Most organizations try to develop a meaningful marketing vision statement designed to guide their action for today, tomorrow and in the future. The vision statement serves as a platform for all their marketing goals. Armed with a vision, you establish your marketing goals, which are time-sensitive and detailed orientated. We send the goals through the SMART procedure to make sure that they are specific, measurable, achievable, realistic and time-specific.
Duct Tape Marketing addresses the marketing vision in the book and further defines it in the Marketing Plan Pro software by using these three components:
· Goals: list the significant personal, business, strategic, and tactical goals of your marketing plan
· Marketing purpose: describe the greater purpose that the execution of your marketing plan and the growth of your business will fulfill.
· Marketing visual: write a paragraph describing a picture of this business as you would like a customer to experience it in a perfect world.
Back in April, I wrote a blog discussing the Marketing Vision, and as I implemented the Lean Marketing House, my thoughts about a vision statement started to evolve differently. I studied the Duct Tape Marketing Hourglass and used it as the Pillars in the Lean Marketing House. I segmented each Pillar based on the different customer channels that were required. However, I kept pondering because it still seemed to be missing a very important ingredient and even formulated the vision that each channel needed. The funny thing was that the answer was there all the time. It was obvious, very obvious.
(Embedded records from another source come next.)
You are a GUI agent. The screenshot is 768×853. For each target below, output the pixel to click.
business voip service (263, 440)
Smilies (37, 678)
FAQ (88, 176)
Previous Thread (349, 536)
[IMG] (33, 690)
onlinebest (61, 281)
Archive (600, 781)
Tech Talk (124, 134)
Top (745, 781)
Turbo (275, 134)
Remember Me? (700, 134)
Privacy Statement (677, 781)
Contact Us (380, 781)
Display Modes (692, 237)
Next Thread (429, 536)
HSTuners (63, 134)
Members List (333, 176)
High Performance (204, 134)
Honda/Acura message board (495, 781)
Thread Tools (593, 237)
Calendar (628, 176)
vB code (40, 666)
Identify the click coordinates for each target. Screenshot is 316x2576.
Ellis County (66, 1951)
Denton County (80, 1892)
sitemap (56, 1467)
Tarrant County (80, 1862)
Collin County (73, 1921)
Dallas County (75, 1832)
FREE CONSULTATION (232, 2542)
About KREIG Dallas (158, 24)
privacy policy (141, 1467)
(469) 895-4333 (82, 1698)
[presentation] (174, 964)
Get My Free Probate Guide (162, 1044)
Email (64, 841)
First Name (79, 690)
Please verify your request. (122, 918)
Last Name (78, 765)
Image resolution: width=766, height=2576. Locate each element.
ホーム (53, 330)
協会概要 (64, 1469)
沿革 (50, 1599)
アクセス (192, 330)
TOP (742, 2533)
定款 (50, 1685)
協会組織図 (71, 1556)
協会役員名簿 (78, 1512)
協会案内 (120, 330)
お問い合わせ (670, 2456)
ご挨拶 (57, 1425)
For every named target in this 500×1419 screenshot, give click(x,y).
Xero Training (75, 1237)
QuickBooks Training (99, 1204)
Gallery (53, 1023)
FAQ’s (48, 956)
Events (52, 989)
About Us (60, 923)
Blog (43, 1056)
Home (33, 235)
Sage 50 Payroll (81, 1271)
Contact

The problem was that our vision statements are internally focused. Marketing is about the customer, it’s not about us. Your vision statement needs to be a definition of the NEED that you serve for the client. John Jantsch author of Duct Tape Marketing has always defined marketing as “Getting someone with a Need to know, like and trust you. That was further developed and expanded in the Marketing Hourglass to include the other steps of Try, Buy, Repeat and Refer. However, somewhere along the line the NEED disappeared.
The NEED is the vision and for each customer segment or Pillar if you are using the Lean Marketing House. Defying that need clearly takes quite a bit of effort, but I would certainly start by using the Fishbone Diagram or the 5 Y’s to determine the actual need. It may even get a little more difficult in that and the use of Goldratt’s Logical Thinking Process could be used. However, the NEED must be defined and your ability to solve that NEED must become crystal clear in your Marketing NEED statement.
What NEED do you solve for the client? Put that at the head of the Fishbone and address the different causes. If your customer understands this message, and he should if you do it right(it is his NEED), your marketing may become extremely simplified. Even for the future, you will be thinking about how your customer’s NEED will be changing, and what they will NEED.
So would you rather go to market with a clear VISION or a clear NEED statement?